* START Passage provided *

Interfaith Dialogue as a Struggle for Identity

By Seth Rogers

With all the fuss that is made over words like "diversity," "outreach," and "ecumenism," it is sometimes easy to forget that, well... we don't really have to talk to each other. In fact, most of us don't talk to each other -- at least about the things that matter most to us. Conversations around the water cooler at work tend to stick to a safer neutral ground of sports, TV shows, trivial gossip, and maybe (if we're feeling adventurous) politics. But religion -- which arguably matters far more than any of these topics -- is studiously avoided. When it comes to God, it seems most of us would rather not talk about it.

I suppose this makes me -- someone who deliberately seeks out opportunities for interfaith dialogue and debate -- a bit of freak. As a lifelong practicing member of the Church of Jesus Christ of Latter-day Saints (commonly referred to as "LDS" or "Mormons"), I have spent the last three years in constant online interaction with those of other faiths (or even no faith) whenever Mormonism is a topic. These interactions have ranged from polite inquiry to impassioned argument, and have covered a wide range of faiths and people. I probably see more religious conflict in one week of my life than most of my fellow LDS care to receive in half a year of their lives. I get a lot of raised eyebrows when my fellow Mormons learn what I've been up to. "Why go looking for trouble?" they seem to be silently asking. Indeed, I find myself also asking why I submit myself constantly to a form of interaction that can be so extremely punishing on one's own faith and beliefs.

I certainly don't think I learned it at Church. To grow up Mormon in Utah is to gain an almost instinctive dislike of conflict. After all, "contention is of the devil." The prevailing view in my childhood communities seemed to be that arguments were nothing more than roadblocks for getting things done. If I grew up an argumentative person, I can't really blame it on my religious culture.

* END Passage provided *
* START Information shown *

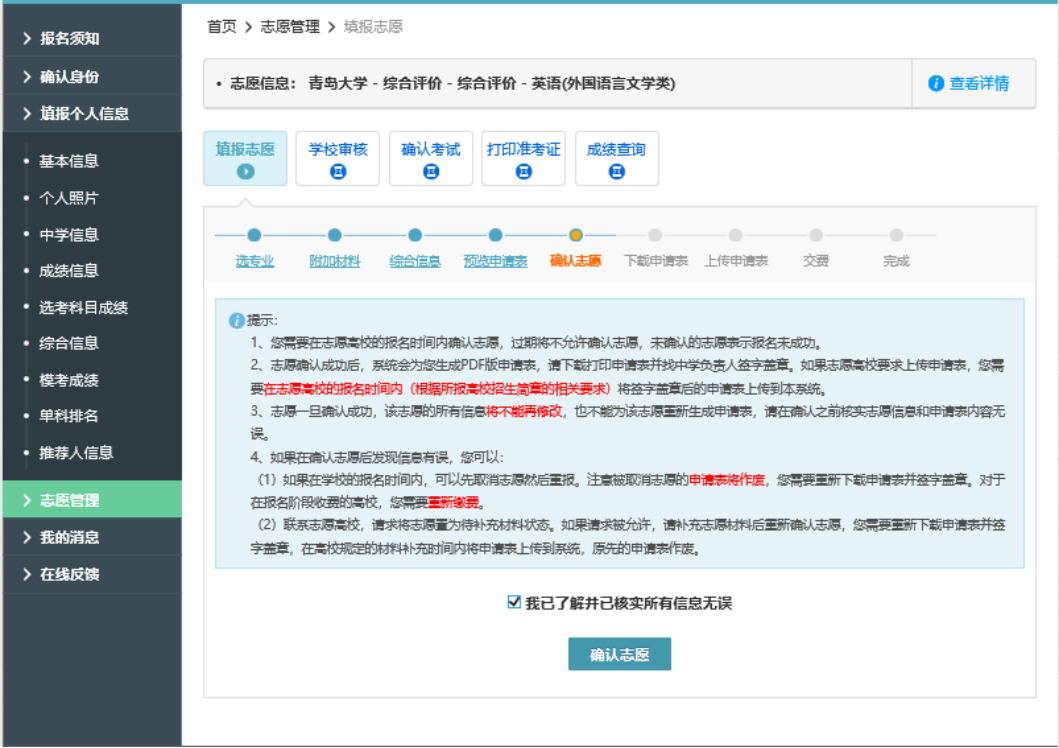Click the 选专业 step circle
Viewport: 1059px width, 748px height.
tap(254, 235)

* END Information shown *

- [Short problem]: In the essay on interfaith dialogue, how long has Seth Rogers spent in constant online interaction with people of other faiths whenever Mormonism comes up?

- [Answer to this task]: The last three years.